Value is Relative to the Competition

Imagine a scenario where you are about to show your equipment proposal to a buyer. You are prepared to defend the $2.8M price circled on the second page. The guys back at the office have role-played the scenario several times. You are ready for anything the buyer throws at you. Just the same, you are a little nervous. Then, just before you slide the proposal across the table and make your pitch, the buyer says,

“This is exciting! Once we get this process up and running, we stand to make $500M more a year in profit.”

You cannot believe what you just heard. You have never heard a buyer make a gaffe like that at the start of a negotiation.

Have you proposed too low of a price? You quickly tuck the proposal back into your folder. There is no way you will let the buyer see it until you add at least another zero.

What if the buyer did not make a gaffe? Sure, he shared the value that equipment like yours has to his business. But is that the same as the value of your equipment?

Suppose the buyer also shares that a competitor has offered to sell them an equivalent piece of equipment for $2M. Now, what do you think tethers your price? The $500M in extra customer profit, or your competitor’s $2M offer?

It is the $2M offer. Your value is relative to the value of market alternatives. Suppose your system produces 1.5 times more value for the customer than your competitor’s $2M system. The full market value of your system is 1.5 times your competitor’s $2M system or $3M.

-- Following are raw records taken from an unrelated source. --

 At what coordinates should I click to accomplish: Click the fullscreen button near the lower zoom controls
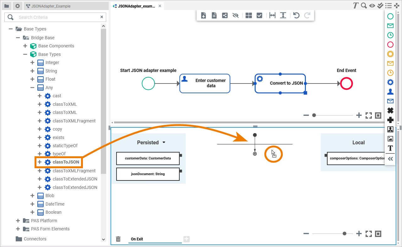[x=368, y=234]

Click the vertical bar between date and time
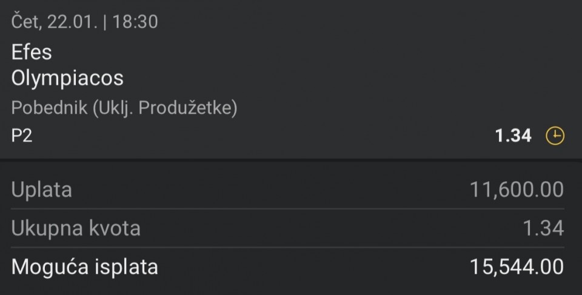pos(104,22)
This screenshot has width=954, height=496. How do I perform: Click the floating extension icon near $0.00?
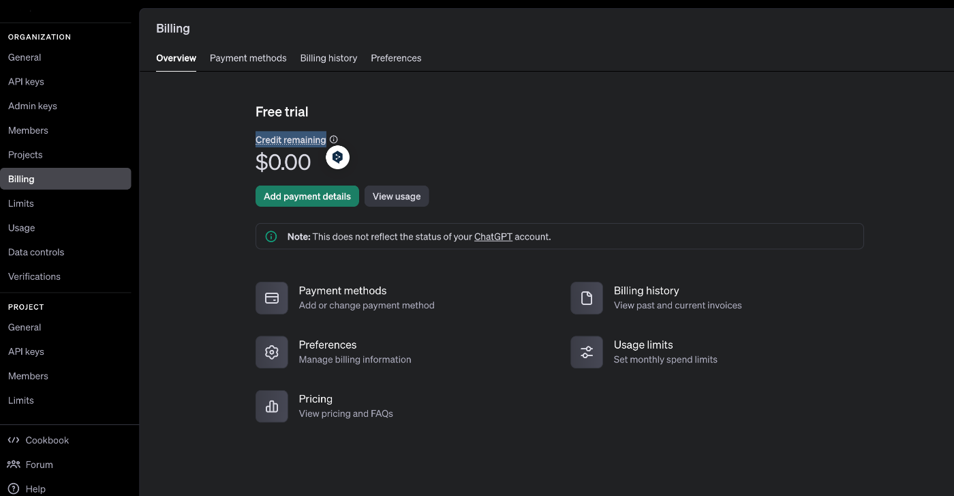pyautogui.click(x=337, y=158)
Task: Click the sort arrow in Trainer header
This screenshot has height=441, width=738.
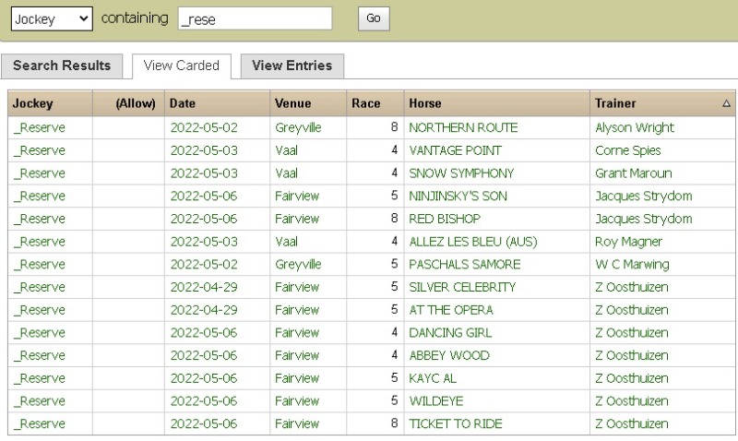Action: pyautogui.click(x=726, y=104)
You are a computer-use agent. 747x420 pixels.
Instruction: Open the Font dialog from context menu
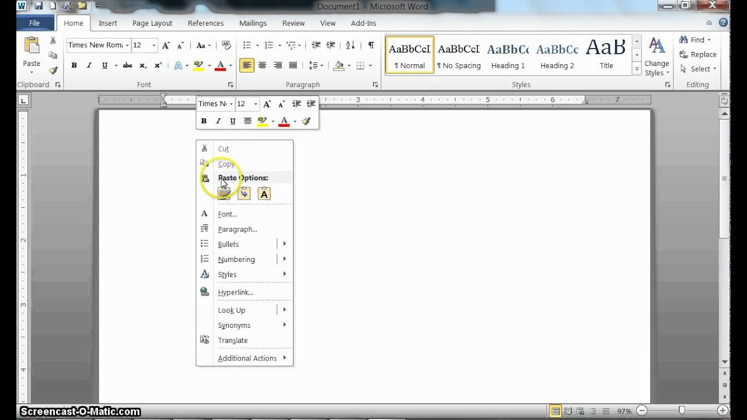227,214
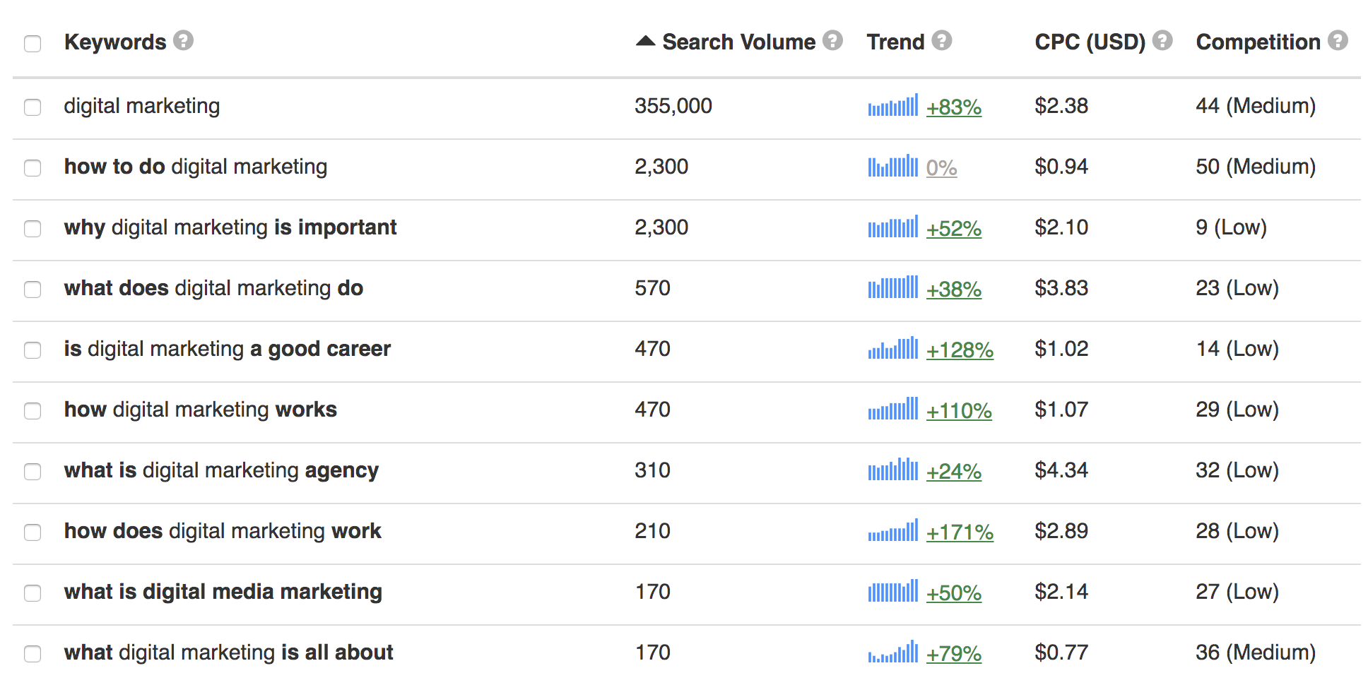Screen dimensions: 1368x685
Task: Click the 0% trend link
Action: [x=941, y=168]
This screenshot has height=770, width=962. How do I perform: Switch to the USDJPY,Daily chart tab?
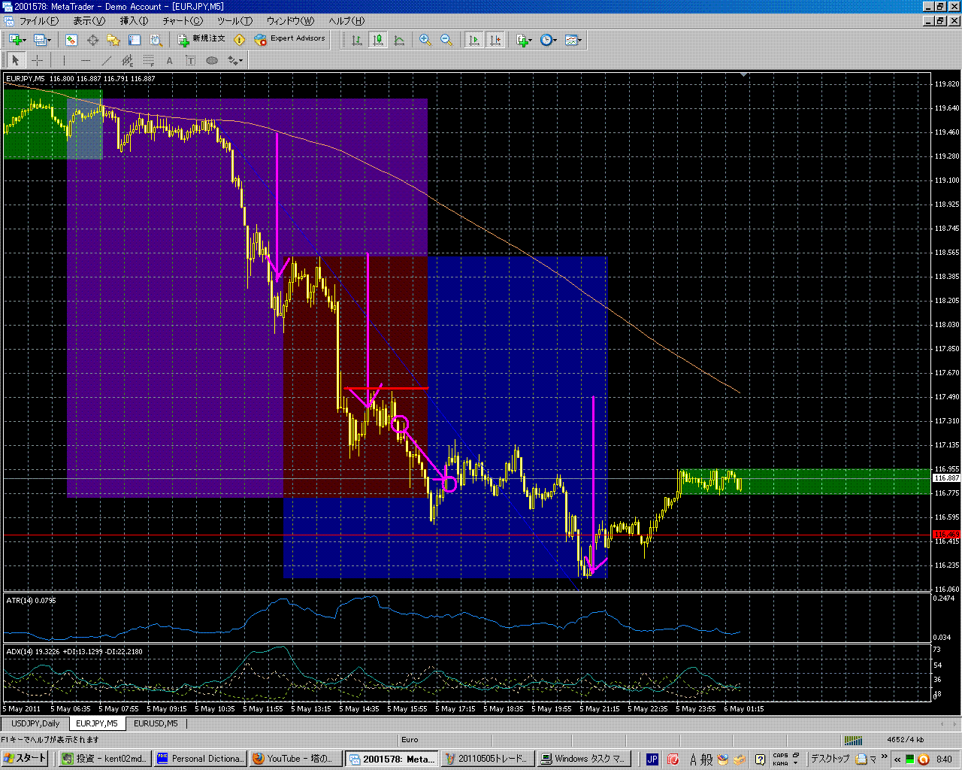(x=35, y=723)
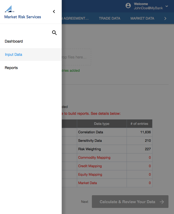The width and height of the screenshot is (174, 214).
Task: Select Input Data in the sidebar
Action: pos(13,54)
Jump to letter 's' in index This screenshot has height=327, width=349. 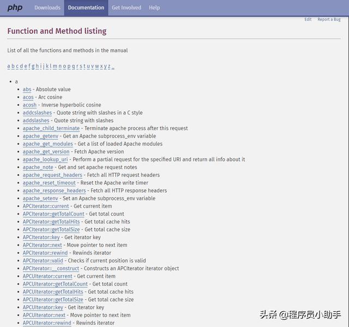(81, 66)
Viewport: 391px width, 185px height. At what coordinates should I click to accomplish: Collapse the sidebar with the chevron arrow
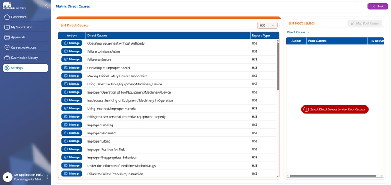tap(46, 6)
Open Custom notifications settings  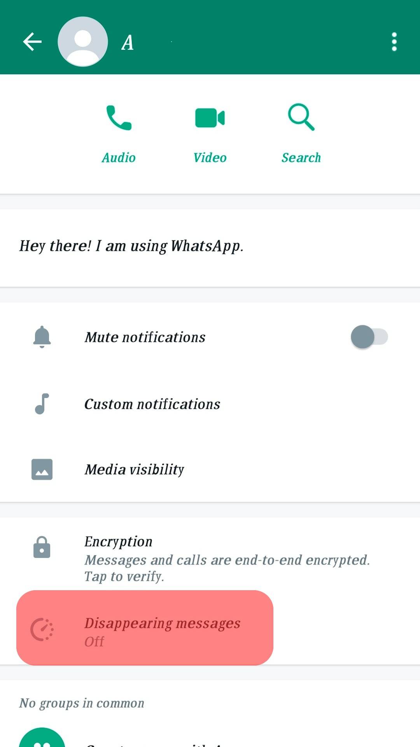click(x=210, y=404)
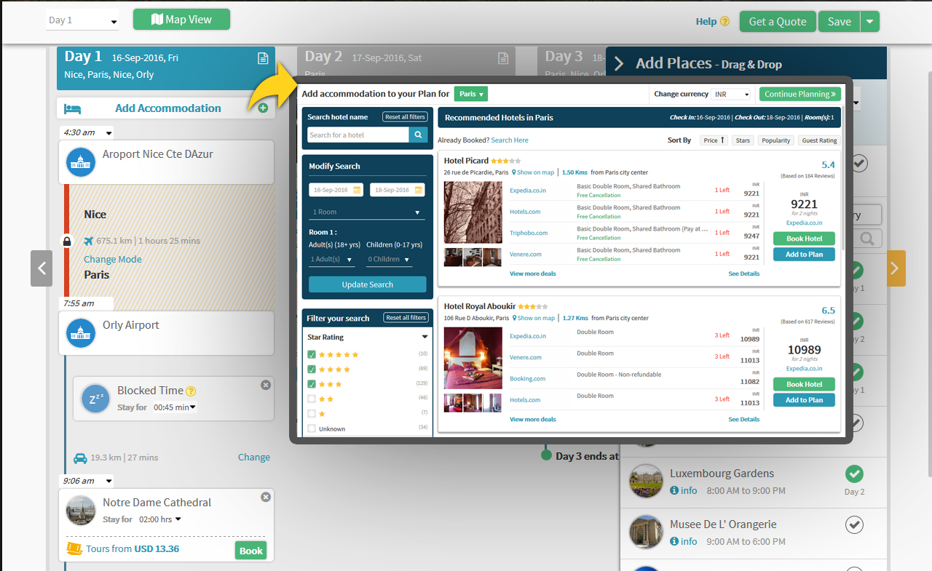Screen dimensions: 932x571
Task: Tick the Unknown star rating checkbox
Action: tap(312, 428)
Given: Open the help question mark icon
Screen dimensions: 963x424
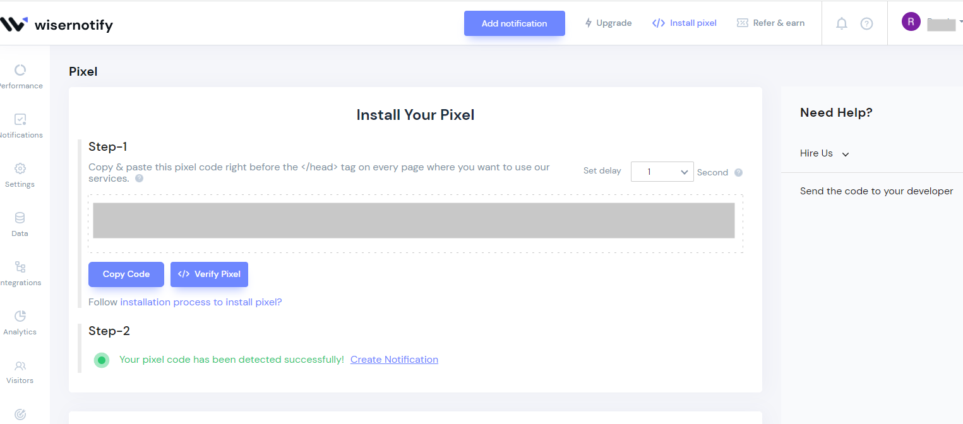Looking at the screenshot, I should tap(866, 23).
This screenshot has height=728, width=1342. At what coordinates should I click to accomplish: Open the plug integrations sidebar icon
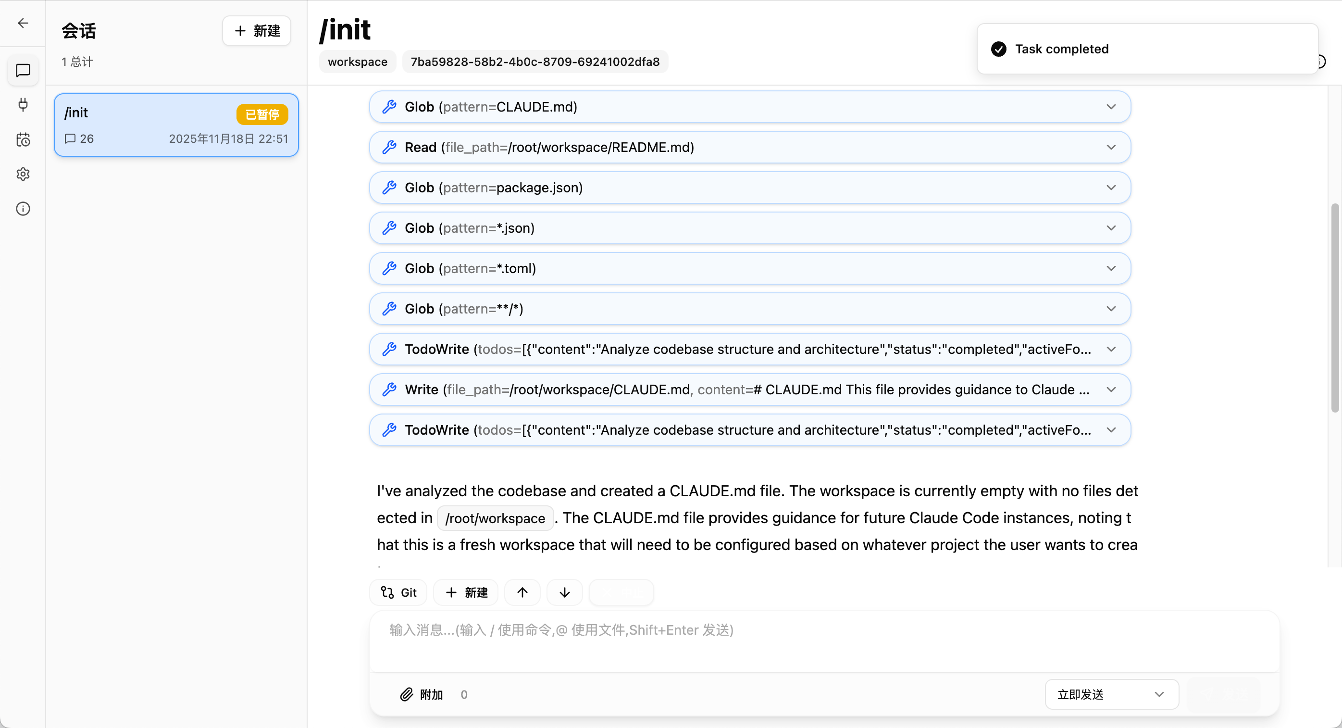click(x=23, y=105)
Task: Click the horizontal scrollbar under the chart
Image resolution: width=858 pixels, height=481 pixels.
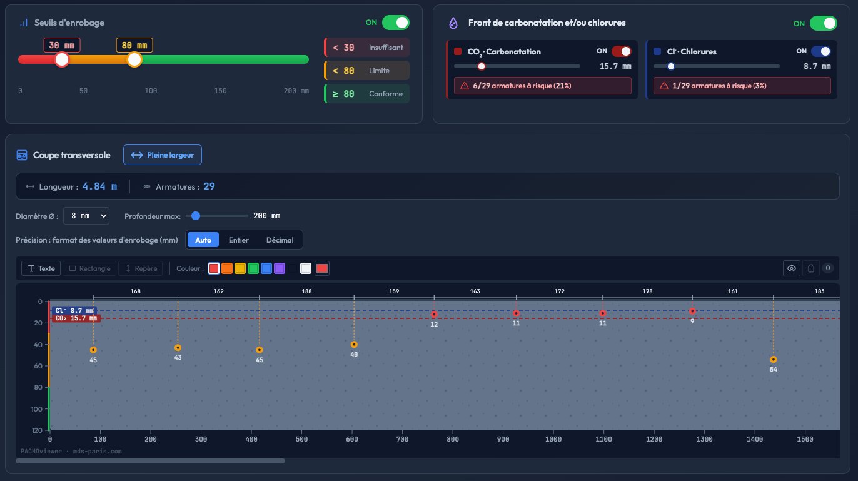Action: coord(150,461)
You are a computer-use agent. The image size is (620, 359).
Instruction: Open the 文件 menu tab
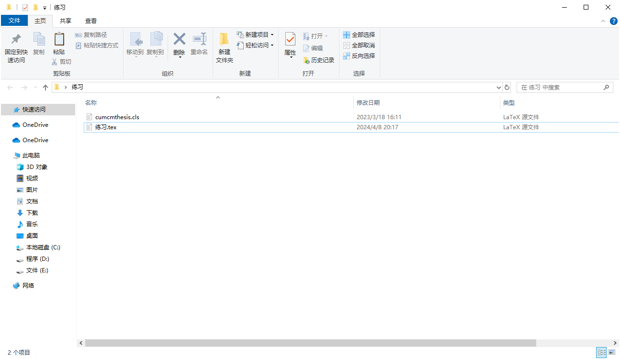pos(14,21)
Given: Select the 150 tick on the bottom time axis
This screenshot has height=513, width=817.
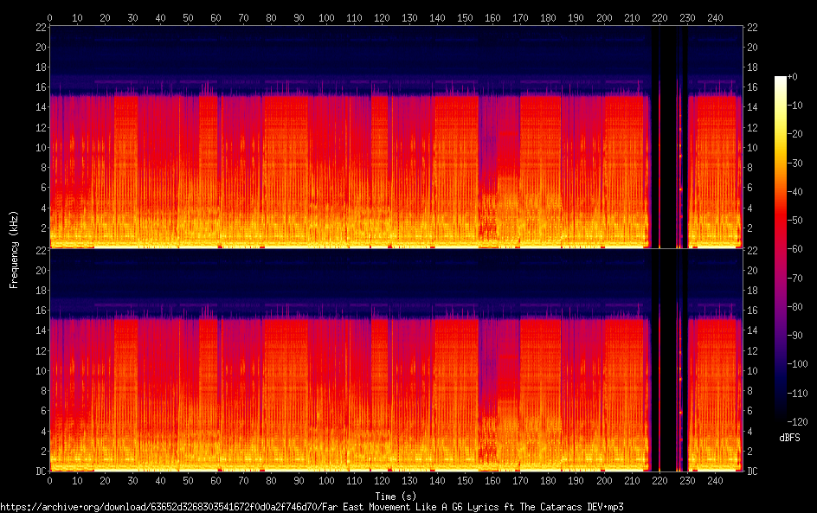Looking at the screenshot, I should [465, 479].
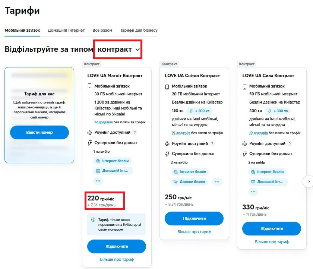Click the globe icon in Інтернет безлім chip

tap(98, 161)
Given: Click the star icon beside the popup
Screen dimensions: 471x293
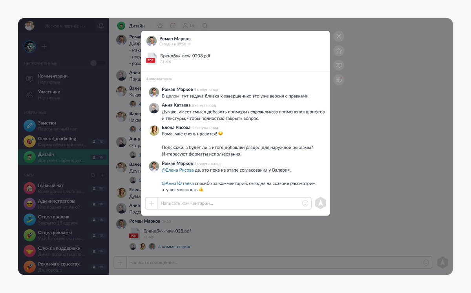Looking at the screenshot, I should pyautogui.click(x=339, y=51).
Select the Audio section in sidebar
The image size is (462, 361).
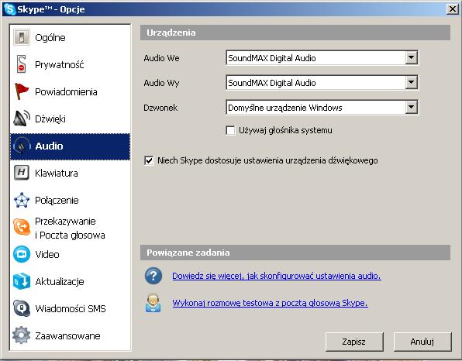tap(70, 146)
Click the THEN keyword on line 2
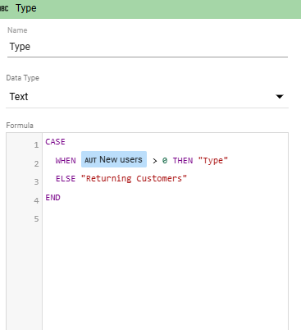 [x=183, y=160]
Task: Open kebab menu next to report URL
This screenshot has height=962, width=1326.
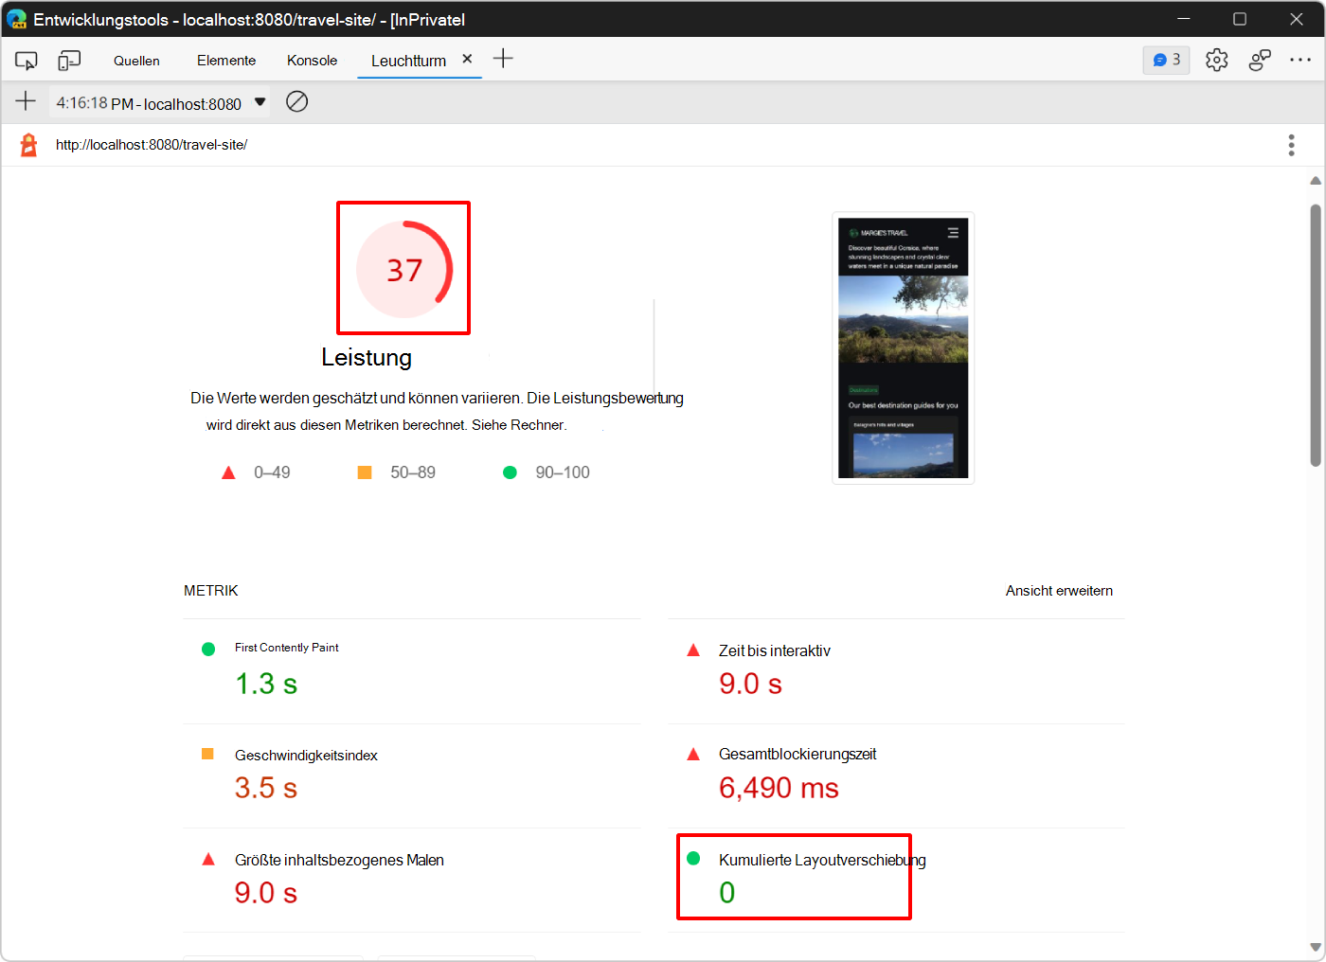Action: tap(1291, 144)

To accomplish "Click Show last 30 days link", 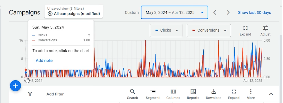I will click(x=254, y=12).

Pull that proposal back out of your folder and show it to the buyer. Your $2.8M proposal is not a giveaway. It is a defensible value proposition versus your competition.

Define Your Competition

You might think that your competitors are simply the other folks selling equipment like yours. Yes, they are your competitors, but that is not the complete picture. Your competitors come in three forms:

  1. Direct competition
  2. Indirect competition
  3. Decisions to not buy

Direct competition is the obvious head-to-head, equipment-to-equipment competitor. Indirect competition refers to the alternate solutions that your target customer can use to solve their problem.

For example, hard disk drives solve the problem of non-volatile storage for a large volume of data for personal computer users. To the hard-disk drive manufacture, its direct competitors are the other hard-disk drive manufacturers. But alternatives exist where the computer user can avoid buying a large hard drive. They can subscribe to a cloud-based storage service and get away with little local storage. The cloud-based storage service is an alternative solution for the personal computer owner and an indirect competitor to the hard-disk drive maker targeting this market.

The last type of competition, one often overlooked, is the “Decision not to buy.” In the equipment world, the decision not to buy can take many forms, including a decision:

  • Not to expand production capacity.
  • To repair instead of buying new.
  • To operate at a lower yield level.
  • To accept lower productivity.
  • To endure higher costs.

For example, let us say you have an equipment solution that will improve the yield for a prospect in your target market. That prospect passes on your offer, buys nothing, and continues to run at current yields. Your prospect arrived at that decision by making relative value determination between:

  1. Do not buy: Avoid new capital investment and live with current yields.
  2. Buy: Make a capital investment and achieve higher yields.

By choosing number one, the prospect chose your decide-not-to-buy competitor.